=== AUSGANGSEINTRÄGE ===
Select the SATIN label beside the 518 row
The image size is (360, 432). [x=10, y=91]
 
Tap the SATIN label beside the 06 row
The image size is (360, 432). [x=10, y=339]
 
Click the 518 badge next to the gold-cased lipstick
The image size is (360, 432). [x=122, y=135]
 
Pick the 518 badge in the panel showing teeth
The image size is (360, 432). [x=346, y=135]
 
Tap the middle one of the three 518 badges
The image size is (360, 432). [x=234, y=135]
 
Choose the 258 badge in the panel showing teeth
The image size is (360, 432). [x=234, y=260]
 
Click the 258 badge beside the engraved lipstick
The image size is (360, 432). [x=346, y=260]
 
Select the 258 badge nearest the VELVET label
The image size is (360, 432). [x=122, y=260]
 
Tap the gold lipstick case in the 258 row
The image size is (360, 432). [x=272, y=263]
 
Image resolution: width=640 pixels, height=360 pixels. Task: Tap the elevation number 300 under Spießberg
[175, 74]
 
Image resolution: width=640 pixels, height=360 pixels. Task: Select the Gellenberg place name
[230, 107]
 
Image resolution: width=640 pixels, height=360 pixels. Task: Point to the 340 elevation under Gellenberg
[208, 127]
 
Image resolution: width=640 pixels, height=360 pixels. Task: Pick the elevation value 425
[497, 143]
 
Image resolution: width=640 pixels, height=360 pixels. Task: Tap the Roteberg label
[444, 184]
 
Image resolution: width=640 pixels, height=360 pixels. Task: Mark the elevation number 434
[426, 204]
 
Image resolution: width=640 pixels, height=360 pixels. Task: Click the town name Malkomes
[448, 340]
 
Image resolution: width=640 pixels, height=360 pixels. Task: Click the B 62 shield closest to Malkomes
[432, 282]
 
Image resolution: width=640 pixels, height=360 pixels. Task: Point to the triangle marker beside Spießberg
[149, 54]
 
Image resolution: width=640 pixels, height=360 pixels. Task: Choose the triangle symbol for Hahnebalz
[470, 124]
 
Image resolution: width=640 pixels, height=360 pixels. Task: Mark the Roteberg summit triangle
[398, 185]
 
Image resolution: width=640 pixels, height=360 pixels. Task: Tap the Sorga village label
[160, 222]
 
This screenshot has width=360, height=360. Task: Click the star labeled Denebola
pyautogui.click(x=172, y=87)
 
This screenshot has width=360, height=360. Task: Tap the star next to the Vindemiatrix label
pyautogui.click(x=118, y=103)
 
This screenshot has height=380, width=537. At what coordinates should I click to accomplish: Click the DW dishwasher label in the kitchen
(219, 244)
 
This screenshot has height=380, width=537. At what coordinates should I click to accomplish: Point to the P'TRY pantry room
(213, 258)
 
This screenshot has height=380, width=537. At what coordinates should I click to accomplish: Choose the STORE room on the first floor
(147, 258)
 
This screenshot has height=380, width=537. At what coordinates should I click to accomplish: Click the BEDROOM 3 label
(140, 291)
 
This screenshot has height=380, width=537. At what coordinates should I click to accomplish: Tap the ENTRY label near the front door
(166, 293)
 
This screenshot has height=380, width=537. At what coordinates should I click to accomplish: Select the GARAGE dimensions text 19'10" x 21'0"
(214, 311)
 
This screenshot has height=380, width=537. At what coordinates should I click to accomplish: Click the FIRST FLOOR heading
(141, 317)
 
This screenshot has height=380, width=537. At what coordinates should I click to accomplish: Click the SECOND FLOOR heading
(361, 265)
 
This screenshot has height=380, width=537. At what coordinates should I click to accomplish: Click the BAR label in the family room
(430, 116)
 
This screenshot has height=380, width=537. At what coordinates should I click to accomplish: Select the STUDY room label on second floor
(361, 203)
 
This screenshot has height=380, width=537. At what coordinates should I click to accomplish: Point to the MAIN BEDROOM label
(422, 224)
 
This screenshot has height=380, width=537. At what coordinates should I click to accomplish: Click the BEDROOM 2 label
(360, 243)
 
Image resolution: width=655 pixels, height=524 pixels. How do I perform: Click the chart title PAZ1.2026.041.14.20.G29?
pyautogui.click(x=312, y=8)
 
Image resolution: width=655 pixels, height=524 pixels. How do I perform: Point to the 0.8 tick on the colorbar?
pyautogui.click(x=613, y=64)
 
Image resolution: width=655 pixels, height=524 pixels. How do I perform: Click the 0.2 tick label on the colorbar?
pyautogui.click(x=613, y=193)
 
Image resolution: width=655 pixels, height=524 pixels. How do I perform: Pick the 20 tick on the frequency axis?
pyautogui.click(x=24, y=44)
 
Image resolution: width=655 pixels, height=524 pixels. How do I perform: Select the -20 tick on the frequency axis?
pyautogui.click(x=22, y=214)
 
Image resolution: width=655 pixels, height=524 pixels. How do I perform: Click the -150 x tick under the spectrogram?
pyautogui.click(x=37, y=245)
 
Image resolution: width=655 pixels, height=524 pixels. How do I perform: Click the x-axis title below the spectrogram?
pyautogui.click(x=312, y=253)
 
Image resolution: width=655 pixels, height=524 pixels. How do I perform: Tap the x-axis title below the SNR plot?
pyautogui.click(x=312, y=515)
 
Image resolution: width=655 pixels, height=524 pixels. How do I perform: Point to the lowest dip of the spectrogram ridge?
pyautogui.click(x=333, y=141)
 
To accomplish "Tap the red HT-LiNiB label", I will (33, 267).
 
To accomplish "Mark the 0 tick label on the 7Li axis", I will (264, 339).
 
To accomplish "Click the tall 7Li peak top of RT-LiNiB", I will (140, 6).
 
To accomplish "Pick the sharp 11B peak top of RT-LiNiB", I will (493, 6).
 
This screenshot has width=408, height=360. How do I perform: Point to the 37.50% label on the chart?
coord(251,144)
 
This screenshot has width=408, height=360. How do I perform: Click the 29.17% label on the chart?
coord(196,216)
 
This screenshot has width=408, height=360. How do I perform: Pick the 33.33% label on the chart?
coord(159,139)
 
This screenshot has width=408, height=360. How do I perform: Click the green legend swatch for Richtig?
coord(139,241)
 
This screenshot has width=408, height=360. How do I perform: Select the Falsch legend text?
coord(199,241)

=== ZU ERLEDIGENDE AUFGABE ===
Gib bitte alle Einträge oben erneut wieder und tausche dabei "Gellenberg" gegen "Geisberg" aus. Alles andere bleibt unverändert.

=== BEARBEITETE ÜBUNG ===
Select the SATIN label beside the 518 row
The image size is (360, 432). [x=10, y=91]
 
Tap the SATIN label beside the 06 row
The image size is (360, 432). [x=10, y=339]
 
Click the 518 badge next to the gold-cased lipstick
The image size is (360, 432). [x=122, y=135]
 
Pick the 518 badge in the panel showing teeth
The image size is (360, 432). [x=346, y=135]
 
Tap the middle one of the three 518 badges
The image size is (360, 432). [x=234, y=135]
 
Choose the 258 badge in the panel showing teeth
The image size is (360, 432). [x=234, y=260]
 
Click the 258 badge beside the engraved lipstick
The image size is (360, 432). [x=346, y=260]
 
Select the 258 badge nearest the VELVET label
The image size is (360, 432). [x=122, y=260]
 
Tap the gold lipstick case in the 258 row
The image size is (360, 432). [x=272, y=263]
 
Image resolution: width=640 pixels, height=360 pixels. Task: Tap the elevation number 300 under Spießberg
[175, 74]
 
Image resolution: width=640 pixels, height=360 pixels. Task: Select the Geisberg place name
[230, 107]
 
Image resolution: width=640 pixels, height=360 pixels. Task: Point to the 340 elevation under Geisberg
[208, 127]
 
Image resolution: width=640 pixels, height=360 pixels. Task: Pick the elevation value 425
[497, 143]
 
Image resolution: width=640 pixels, height=360 pixels. Task: Tap the Roteberg label
[444, 184]
 
Image resolution: width=640 pixels, height=360 pixels. Task: Mark the elevation number 434
[426, 204]
 
Image resolution: width=640 pixels, height=360 pixels. Task: Click the town name Malkomes
[448, 340]
 
Image resolution: width=640 pixels, height=360 pixels. Task: Click the B 62 shield closest to Malkomes
[432, 282]
 
Image resolution: width=640 pixels, height=360 pixels. Task: Point to the triangle marker beside Spießberg
[149, 54]
 
Image resolution: width=640 pixels, height=360 pixels. Task: Choose the triangle symbol for Hahnebalz
[470, 124]
 
Image resolution: width=640 pixels, height=360 pixels. Task: Mark the Roteberg summit triangle
[398, 185]
 
Image resolution: width=640 pixels, height=360 pixels. Task: Tap the Sorga village label
[160, 222]
 
This screenshot has width=360, height=360. Task: Click the star labeled Denebola
pyautogui.click(x=172, y=87)
 
This screenshot has width=360, height=360. Task: Tap the star next to the Vindemiatrix label
pyautogui.click(x=118, y=103)
 
This screenshot has height=380, width=537. At what coordinates should I click to accomplish: Click the DW dishwasher label in the kitchen
(219, 244)
 
This screenshot has height=380, width=537. At what coordinates should I click to accomplish: Point to the P'TRY pantry room
(213, 258)
 
This screenshot has height=380, width=537. At what coordinates should I click to accomplish: Choose the STORE room on the first floor
(147, 258)
 
This screenshot has height=380, width=537. At what coordinates should I click to accomplish: Click the BEDROOM 3 label
(140, 291)
 
This screenshot has height=380, width=537. At what coordinates should I click to accomplish: Tap the ENTRY label near the front door
(166, 293)
 
This screenshot has height=380, width=537. At what coordinates should I click to accomplish: Select the GARAGE dimensions text 19'10" x 21'0"
(214, 311)
 
This screenshot has height=380, width=537. At what coordinates should I click to accomplish: Click the FIRST FLOOR heading
(141, 317)
 
This screenshot has height=380, width=537. At what coordinates should I click to accomplish: Click the SECOND FLOOR heading
(361, 265)
 
This screenshot has height=380, width=537. At what coordinates should I click to accomplish: Click the BAR label in the family room
(430, 116)
 
This screenshot has height=380, width=537. At what coordinates should I click to accomplish: Select the STUDY room label on second floor
(361, 203)
 
This screenshot has height=380, width=537. At what coordinates should I click to accomplish: Point to the MAIN BEDROOM label
(422, 224)
 
This screenshot has height=380, width=537. At what coordinates should I click to accomplish: Click the BEDROOM 2 label
(360, 243)
 
Image resolution: width=655 pixels, height=524 pixels. How do I perform: Click the chart title PAZ1.2026.041.14.20.G29?
pyautogui.click(x=312, y=8)
 
Image resolution: width=655 pixels, height=524 pixels. How do I perform: Point to the 0.8 tick on the colorbar?
pyautogui.click(x=613, y=64)
 
Image resolution: width=655 pixels, height=524 pixels. How do I perform: Click the 0.2 tick label on the colorbar?
pyautogui.click(x=613, y=193)
 
Image resolution: width=655 pixels, height=524 pixels. How do I perform: Pick the 20 tick on the frequency axis?
pyautogui.click(x=24, y=44)
 
Image resolution: width=655 pixels, height=524 pixels. How do I perform: Select the -20 tick on the frequency axis?
pyautogui.click(x=22, y=214)
 
Image resolution: width=655 pixels, height=524 pixels. How do I perform: Click the -150 x tick under the spectrogram?
pyautogui.click(x=37, y=245)
 
Image resolution: width=655 pixels, height=524 pixels. How do I perform: Click the x-axis title below the spectrogram?
pyautogui.click(x=312, y=253)
 
Image resolution: width=655 pixels, height=524 pixels. How do I perform: Tap the x-axis title below the SNR plot?
pyautogui.click(x=312, y=515)
 
Image resolution: width=655 pixels, height=524 pixels. How do I perform: Point to the lowest dip of the spectrogram ridge?
pyautogui.click(x=333, y=141)
 
To accomplish "Tap the red HT-LiNiB label", I will (33, 267).
 
To accomplish "Mark the 0 tick label on the 7Li axis", I will (264, 339).
 
To accomplish "Click the tall 7Li peak top of RT-LiNiB", I will (140, 6).
 
To accomplish "Pick the sharp 11B peak top of RT-LiNiB", I will (493, 6).
 
This screenshot has width=408, height=360. How do I perform: Point to the 37.50% label on the chart?
coord(251,144)
 
This screenshot has width=408, height=360. How do I perform: Click the 29.17% label on the chart?
coord(196,216)
 
This screenshot has width=408, height=360. How do I perform: Pick the 33.33% label on the chart?
coord(159,139)
 
This screenshot has width=408, height=360. How do I perform: Click the green legend swatch for Richtig?
coord(139,241)
 
This screenshot has width=408, height=360. How do I perform: Select the Falsch legend text?
coord(199,241)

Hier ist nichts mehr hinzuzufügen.